Given data:
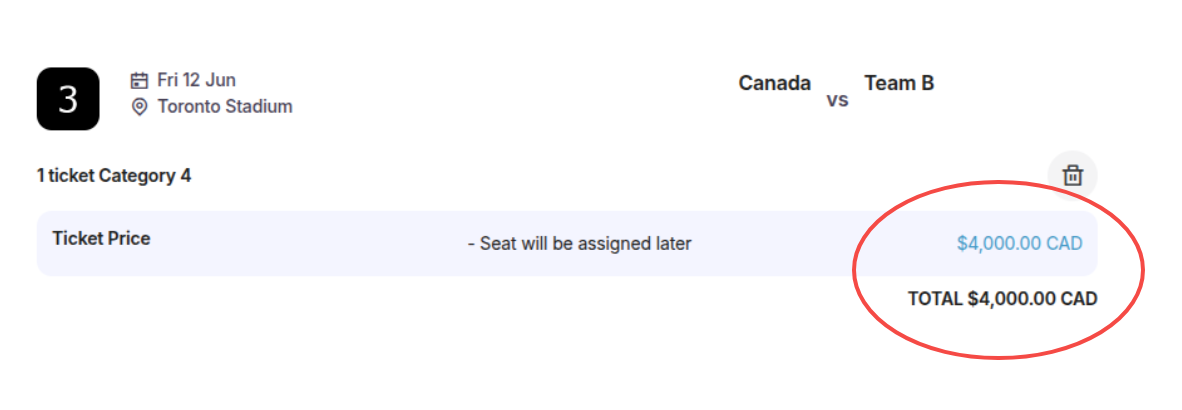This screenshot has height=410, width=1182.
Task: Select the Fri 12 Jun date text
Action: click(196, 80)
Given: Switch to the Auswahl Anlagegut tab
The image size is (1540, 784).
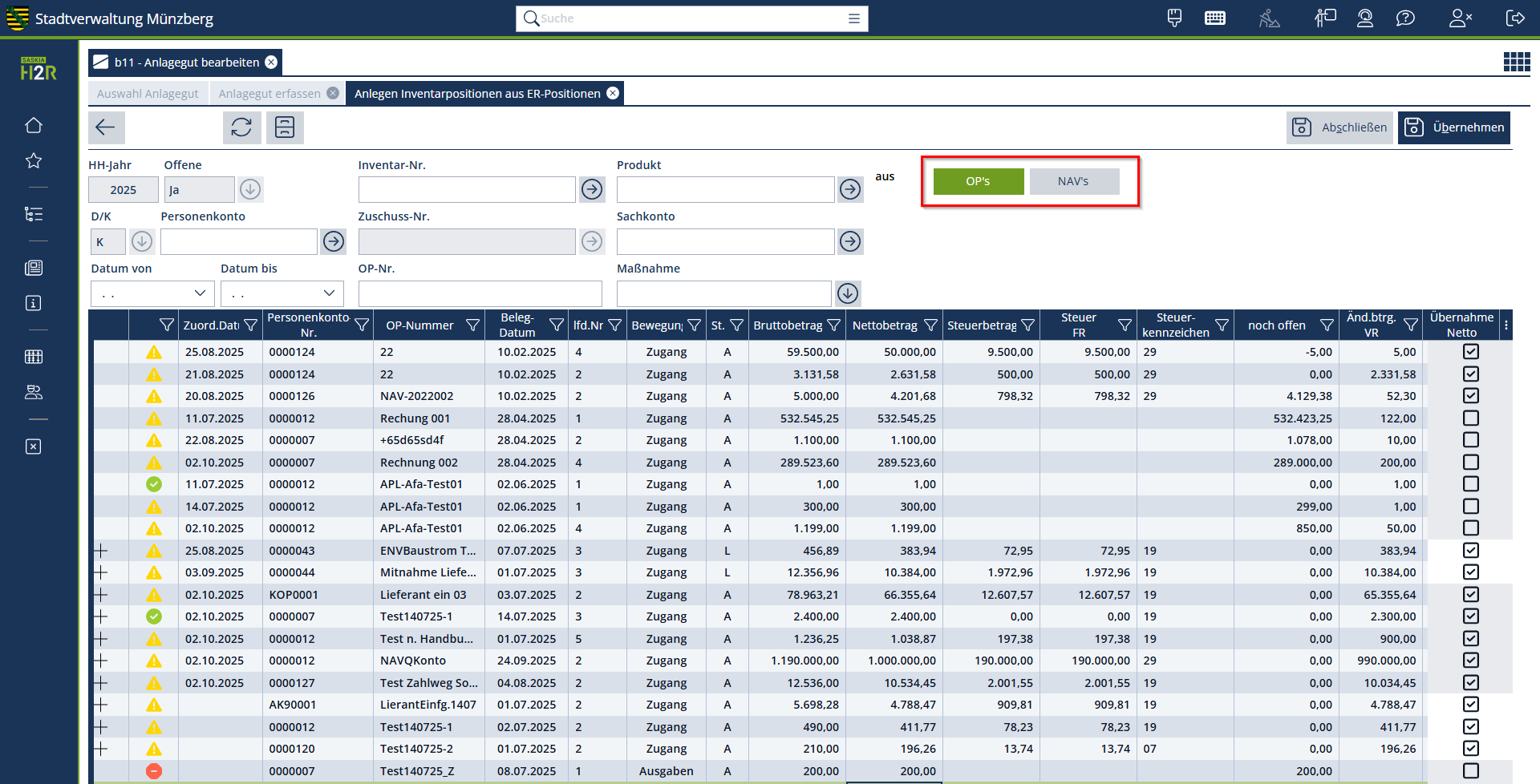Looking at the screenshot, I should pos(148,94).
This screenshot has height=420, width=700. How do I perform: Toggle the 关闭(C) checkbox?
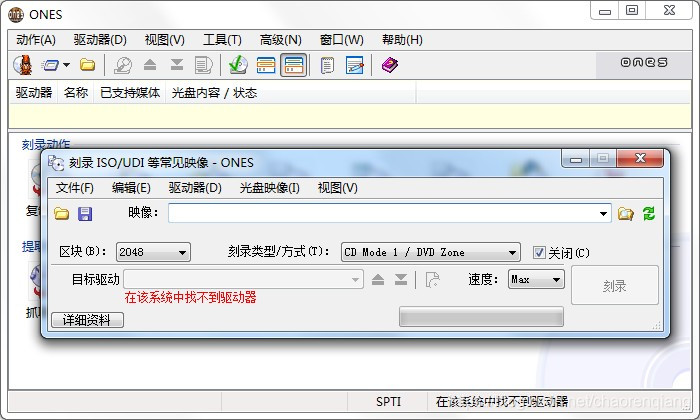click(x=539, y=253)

About this task:
Reproduce exactly and only the lines from the one with "Given: Switch to the Auswahl Anlagegut tab" through the last entry, both included, excluding every picture.

Exercise answer:
Given: Switch to the Auswahl Anlagegut tab
The image size is (1540, 784).
Looking at the screenshot, I should pos(148,94).
This screenshot has height=420, width=700. How do I perform: Toggle the 关闭(C) checkbox?
click(x=539, y=253)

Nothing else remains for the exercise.